The Psychology of Commitment: What It Is and How to Make It Last

A public science essay by Jacy Black

It’s the phrase a love-sick partner never wants to hear said about their significant other; a phrase uttered by ornery grandmothers everywhere when another year of dating passes without someone ‘popping the question’:

 “They’ve got commitment issues.”

With the changing nature of family dynamics and relationships in the technological age, successful marriages in the 21st century have become something of a mystery. How do previous experiences shape future commitment? What is considered in commitment, and how does it last through decades of married life? These topics have exasperated young people and married couples for decades. In a world where “commitment issues” are offered as an explanation for the prevalence of causal relationships and divorce, how do we know what commitment is and how to make it last?

Defining Commitment. Commitment in relationship psychology is a construct that is defined differently depending on the nature of the study. According to Tran and Simpson (2009), “it entails a concern for the future and stability of the relationship along with the desire for the relationship to continue,” (p. 687). Though typically commitment is seen as a positive thing, Rusbult et al. (1991) note in their research this is not always the case. Commitment encompasses a wide variety of factors that bind individuals together in a relationship, whether or not a relationship is a healthy one (p. 56). 

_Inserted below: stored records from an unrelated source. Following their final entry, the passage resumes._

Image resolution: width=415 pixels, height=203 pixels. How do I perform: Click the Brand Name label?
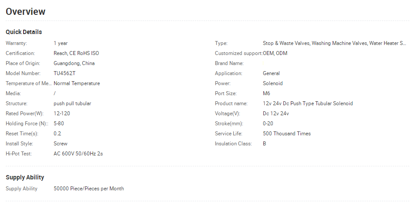click(x=229, y=63)
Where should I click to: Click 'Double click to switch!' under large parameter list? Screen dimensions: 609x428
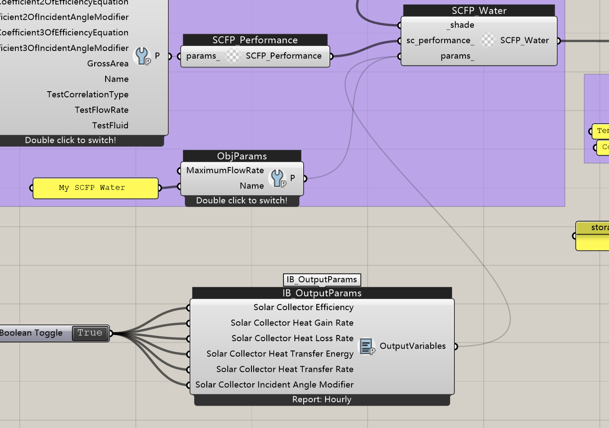tap(71, 140)
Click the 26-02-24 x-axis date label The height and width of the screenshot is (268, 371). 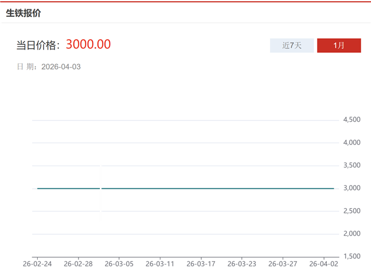pyautogui.click(x=38, y=264)
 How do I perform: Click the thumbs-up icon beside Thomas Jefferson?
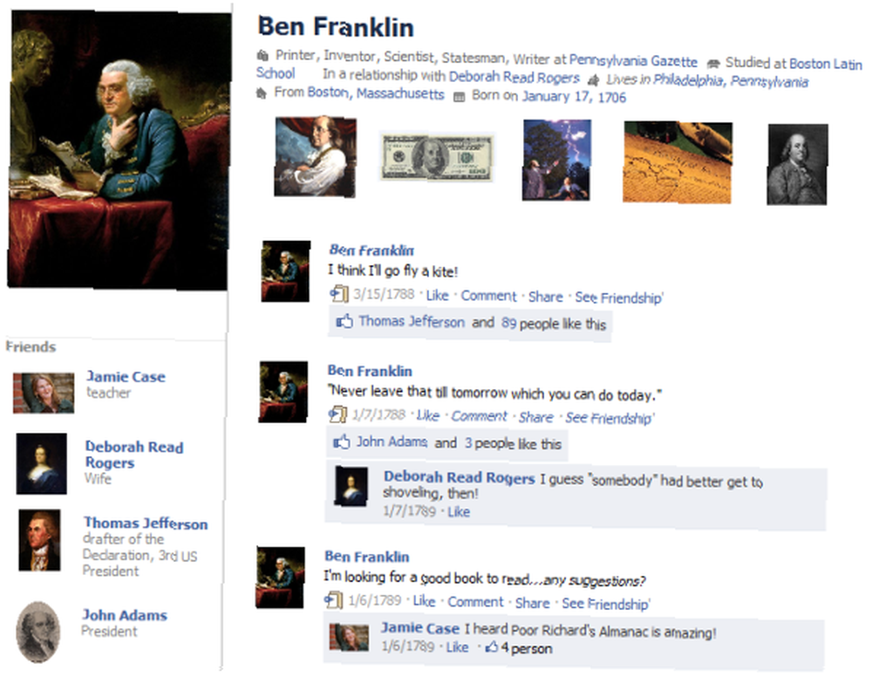tap(344, 321)
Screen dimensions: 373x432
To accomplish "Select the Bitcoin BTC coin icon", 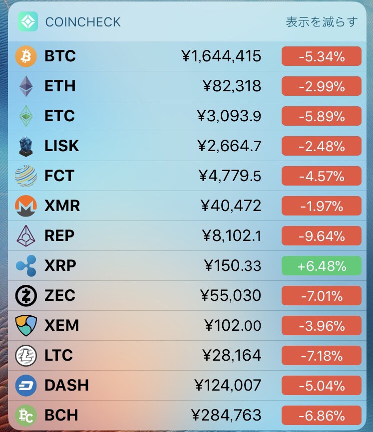I will pyautogui.click(x=26, y=56).
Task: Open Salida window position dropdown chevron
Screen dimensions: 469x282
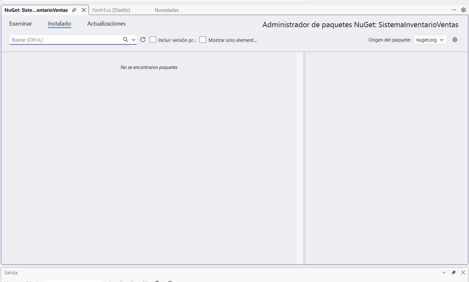Action: tap(444, 272)
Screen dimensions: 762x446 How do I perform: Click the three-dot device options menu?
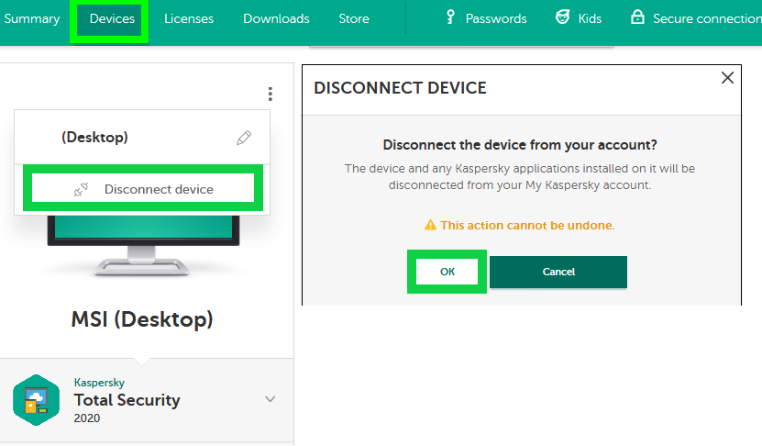(270, 94)
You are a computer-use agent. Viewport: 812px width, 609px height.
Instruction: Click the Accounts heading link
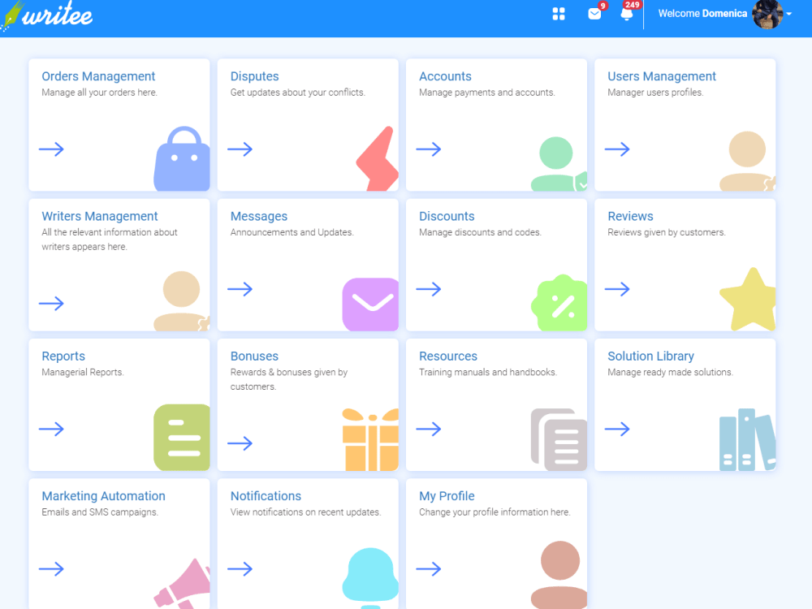coord(445,76)
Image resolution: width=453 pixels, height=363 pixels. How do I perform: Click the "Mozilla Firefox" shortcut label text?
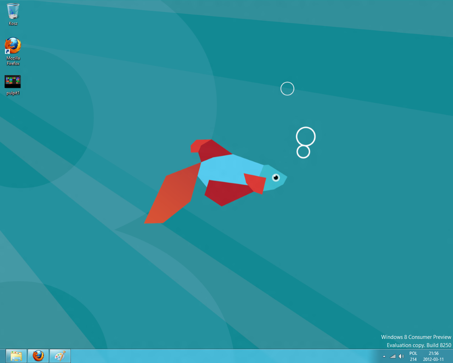click(x=13, y=61)
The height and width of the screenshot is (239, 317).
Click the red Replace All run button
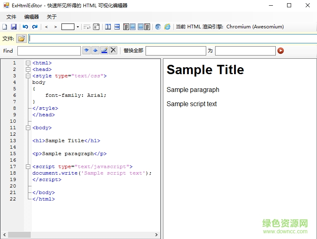pos(281,51)
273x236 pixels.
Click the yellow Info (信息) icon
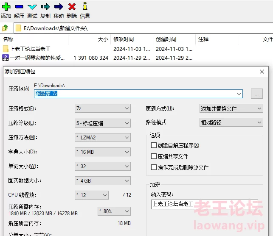(85, 6)

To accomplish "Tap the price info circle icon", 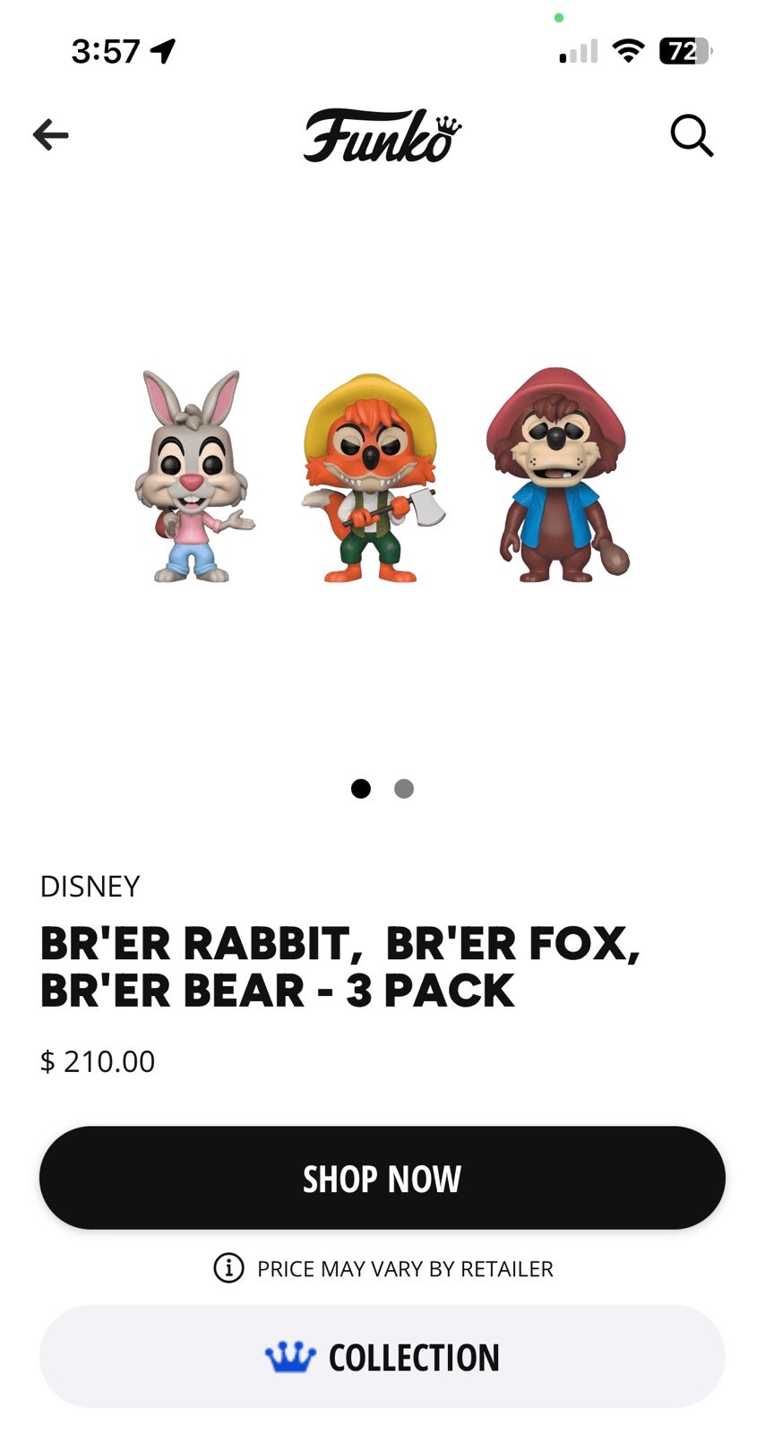I will 228,1268.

Childhood Attachment Styles. Even before Harry Met Sally, psychology tells us that childhood development has an impact on later relationships. Attachment theory, according to Bowlby (1973), proposes that interactions with a caregiver tell the infant important information regarding the caregiver’s reliability and accessibility (as cited in Cassidy & Berlin, 1994, p.972). The emotional bond to the caregiver is formed from this information, depending on the quality of the caregiving. When caregivers are inconsistent, infants are more likely to express anxiety and negativity upon separation and reunion to the caregiver, called anxious/ambivalent attachment (Cassidy & Berlin, 1994, p. 982). When caregivers are rejecting, infants are likely to show anxious/avoidant attachment styles, marked by little distress at separation and avoidance behavior upon reunion (Crittenden & Ainsworth, 1989, p. 439). 

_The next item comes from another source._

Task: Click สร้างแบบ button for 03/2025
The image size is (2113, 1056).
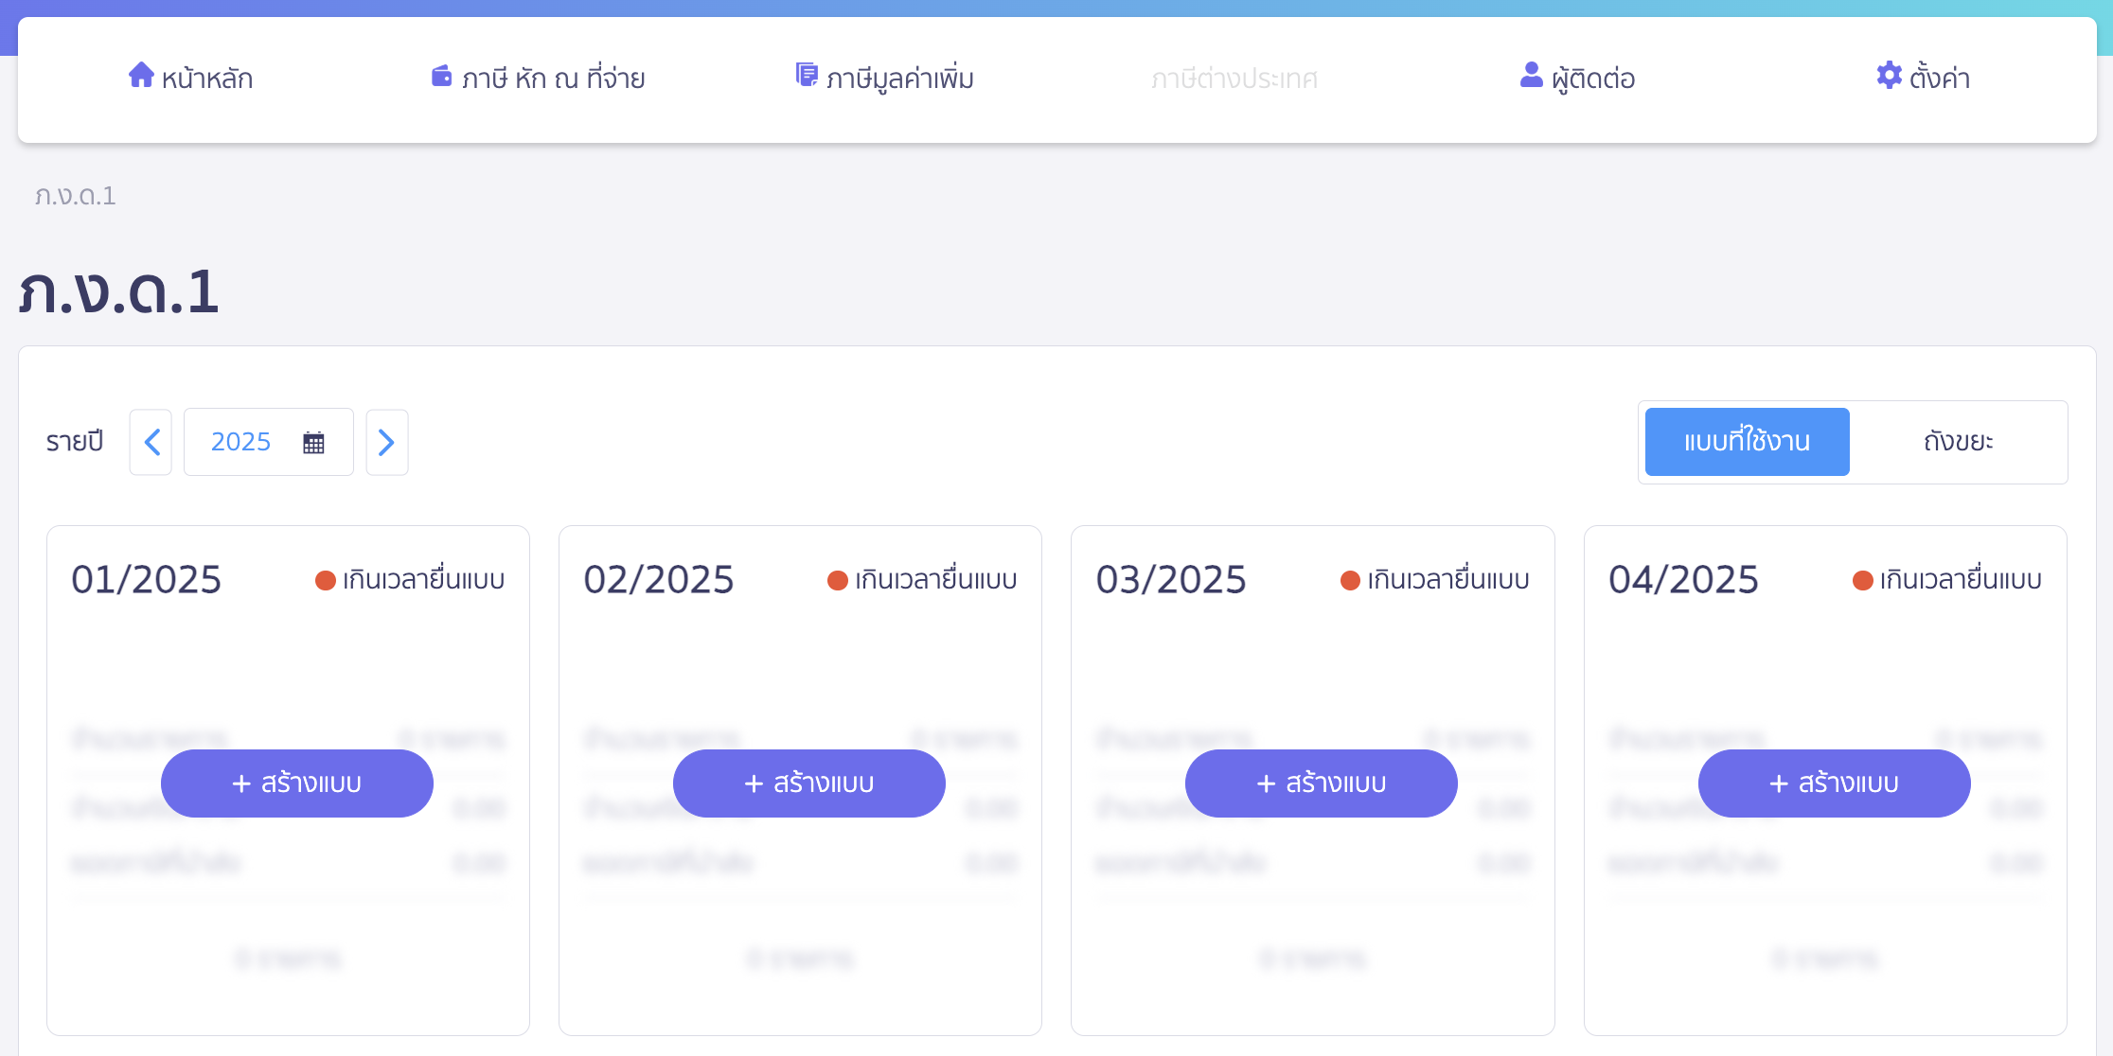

These patterns also tend to extend beyond childhood, as research shows the caregiver-infant bond can inform later connections with romantic partners. According to Fletcher et al. (2015),“the bonding and commitment components of adult romantic love are remarkably similar to the love between parents and infants,” (p. 24) including a strong longing to be around one another, discomfort when unable to see one other for long periods, and a keen awareness of the others’ needs. 

These similarities are not the extent of the connection between childhood and later relationships, however. A 2011 study conducted by Oriña et al. followed participants long-term; observing interactions with their mothers at age two, resolving a conflict with a peer at age sixteen, and completing a relationship measure with their partner at age 20-21. The study demonstrated that poor parenting in childhood (less supportive and sensitive, more intrusive) or diminished conflict resolution as a teenager (less willing to compromise, less effective approach) increased the likelihood of an individual being the lesser-committed partner in an adult relationship (Oriña et al., 2011, pp. 911-912). 

More specifically, maladaptive attachment styles (such as anxious/avoidant or anxious/ambivalent) or negative experiences in relationships can influence an individual’s interpretation and response to current and future relationships in ways that may be harmful (Tran & Simpson, 2009). Tran and Simpson explain, “for example, insecurely attached individuals may anticipate negative reactions or behaviors from their romantic partners, perceive greater partner negativity or mal-intent, overreact to those perceptions, and then unwittingly evoke negative behaviors from their partners,” (2009, p. 687). Simply put, these individuals expect  their partners to behave negatively and thus feel less committed to the relationship. As attachment styles are formed in response to caregiver interactions, this provides a mechanism to explain how upbringing and past experience can impact commitment.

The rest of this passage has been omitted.